● **WHAT THE TASK REQUIRES**
List every line in the listing that contains the string "width".

● **TASK INPUTS**

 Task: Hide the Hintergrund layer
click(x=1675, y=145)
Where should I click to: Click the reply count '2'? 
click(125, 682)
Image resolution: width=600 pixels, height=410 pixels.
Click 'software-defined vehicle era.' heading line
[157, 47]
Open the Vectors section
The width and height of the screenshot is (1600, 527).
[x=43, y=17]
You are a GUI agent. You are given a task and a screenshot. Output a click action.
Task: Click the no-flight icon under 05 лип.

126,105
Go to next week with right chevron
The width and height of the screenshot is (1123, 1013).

● **RESPONSE**
Image resolution: width=600 pixels, height=410 pixels.
The width and height of the screenshot is (1600, 527).
The width and height of the screenshot is (1123, 1013).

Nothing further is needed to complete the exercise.